Anthony Weller explains: "You can see this gradual horror dawning in him, which troubled him much later in life, that MacArthur still, now four weeks after the bomb, and as it turned out even six and seven weeks after the bomb, still had not sent any doctors and nurses to help out people. And my father was witnessing the kind of horrors, the mysteries of radiation, that the Japanese doctors had done a meticulous job of classifying the effects on all the individual organs. But for mysterious reasons, people who appeared fine were suddenly dying, and people who had all kinds of burn marks and rashes on them were somehow surviving."
Weller later wrote that what fascinated him was the "constant revision" of his preconceived ideas that the city had been totally destroyed in a fire storm. The reality, he said, was that Nagasaki had not been razed and the bomb's effects were subtler, even invisible.
Speaking to Swedish journalist Bertil Wedin in North Cyprus, Weller said doctors in Nagasaki had discovered that the radiation had wiped out people's platelets, which makes the blood coagulate. So people were bleeding to death by the dozens from things as simple as a finger prick.
"That was a central fact that I wanted to get out -- that the effect of the bomb was not fire, not frying of the whole body, except in the cases of those who had the misfortune to be directly under it," Weller said. "It was the death of the platelets. And it was a slow death. The people -- there I was, the first man into Nagasaki among reporters -- they were still dying. They were sitting in pathetic circles, with all their families loyal to them, sitting around with them, trying to comfort them in their last hours."
Weller believed the main reason his stories were killed was because MacArthur wanted all the credit for winning the war, and not the nuclear scientists who had developed the atom bomb.

DATA LINES:
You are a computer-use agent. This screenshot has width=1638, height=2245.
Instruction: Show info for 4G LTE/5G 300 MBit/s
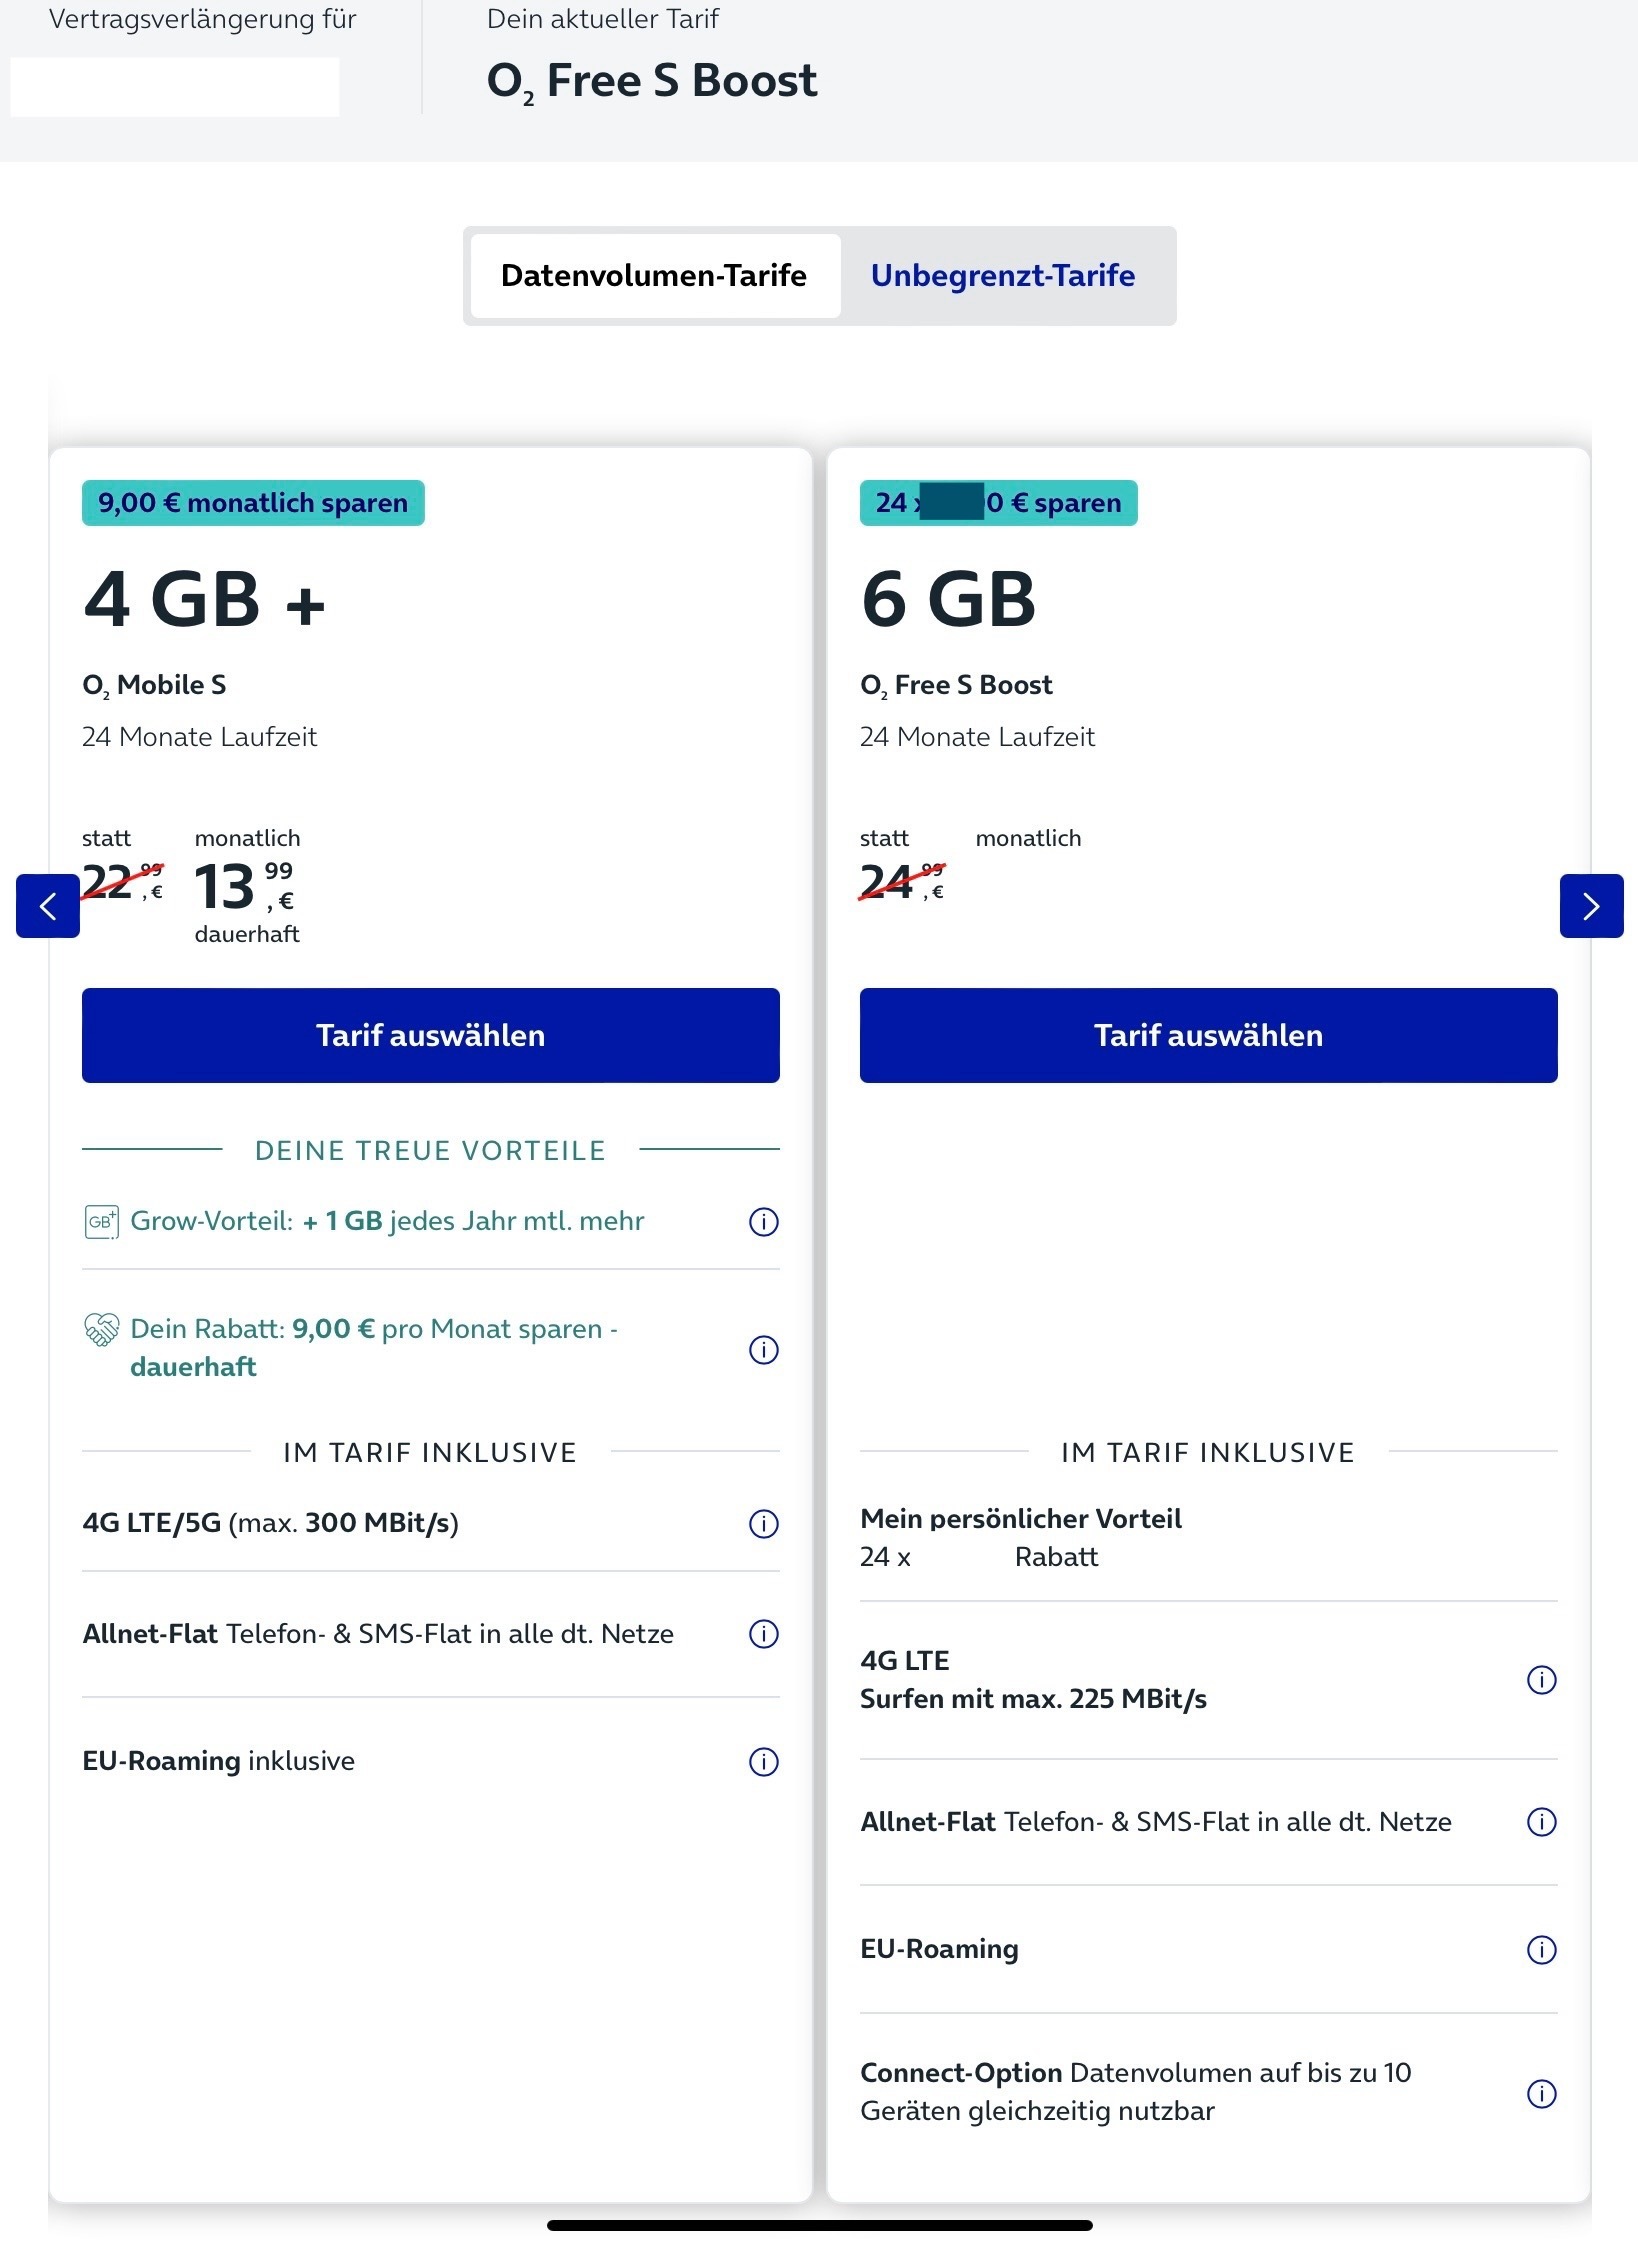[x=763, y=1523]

--

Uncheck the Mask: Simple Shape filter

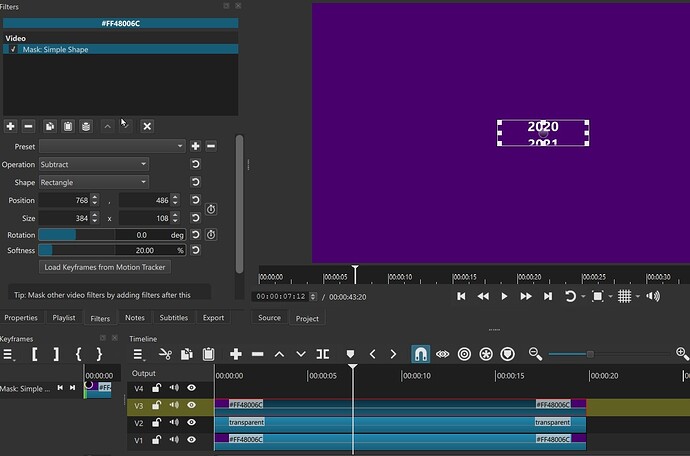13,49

WHAT YOU NEED TO DO:
- 1) Copy the part of the Nagasaki excerpt that begins at the words "Weller later wrote" and ends after the words "subtler, even invisible.", word for word.
- 2) According to the Nagasaki excerpt, why were people bleeding to death from something as small as a finger prick? Answer in one to three sentences.

ANSWERS PROVIDED:
- 1)
Weller later wrote that what fascinated him was the "constant revision" of his preconceived ideas that the city had been totally destroyed in a fire storm. The reality, he said, was that Nagasaki had not been razed and the bomb's effects were subtler, even invisible.

- 2) Doctors in Nagasaki had found that the radiation had wiped out people's platelets, which make the blood coagulate. Without them, even a finger prick could cause someone to bleed to death.